Il nervosismo in campo è aumentato, così come il tasso di errore, dovuto anche all’infortunio di Micunco.

Nel corso del terzo quarto la voglia di aggiudicarsi il match ha scatenato nella HBari la reazione che ci si attendeva dai primi minuti di gioco; i cestisti baresi hanno cominciato a crederci e a tre minuti dalla fine del terzo tempo sono passati in vantaggio. Lo scontro sul terreno di gioco è diventato acceso e le due squadre si sono contese la gara punto dopo punto. Purtroppo però è il Palermo ad avere la meglio e in una piccola frazione di gioco ha conquistato sei punti consecutivi che lo hanno riportato in vantaggio di 5 punti. Il terzo quarto si è concluso nuovamente a favore della squadra avversaria con il punteggio di 29 a 34.

Il Palermo ha aperto l’ultimo quarto con un canestro da tre punti che ha spento le speranze della squadra di casa. Dieci punti sono diventati davvero troppi da recuperare e gli atleti baresi, ormai scoraggiati, non sono riusciti a trovare la giusta verve per attuare il recupero.

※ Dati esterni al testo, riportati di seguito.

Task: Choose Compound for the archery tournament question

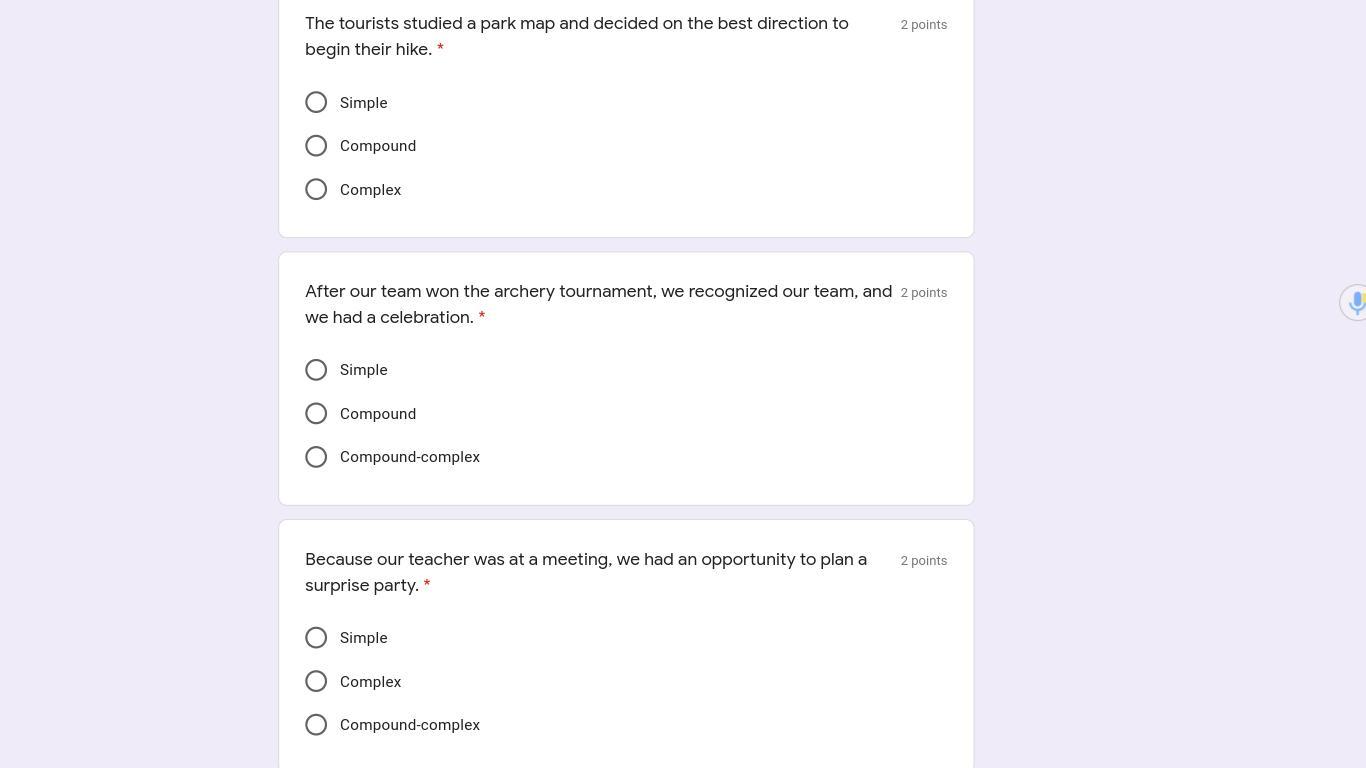Action: tap(316, 414)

La partita è terminata con il punteggio di 33 a 54.

Il presidente–atleta Romito a fine gara, un po’ deluso per il risultato, ha ringraziato i numerosi tifosi presenti e ha dichiarato che alla vigilia della “Giornata per i diritti delle persone disabili”, che si celebra il 3 dicembre di ogni anno, avrebbe voluto dedicare la vittoria a tutti i sostenitori dell’HBari e festeggiare con loro.

Infine ha incitato i suoi compagni di gioco: “Bravissimi tutti gli atleti che oggi sono scesi in campo e che hanno giocato con il cuore – ha concluso Romito – e non sarà certo una sconfitta a demotivarci. Ora dobbiamo pensare alla prossima gara per rientrare subito in corsa”.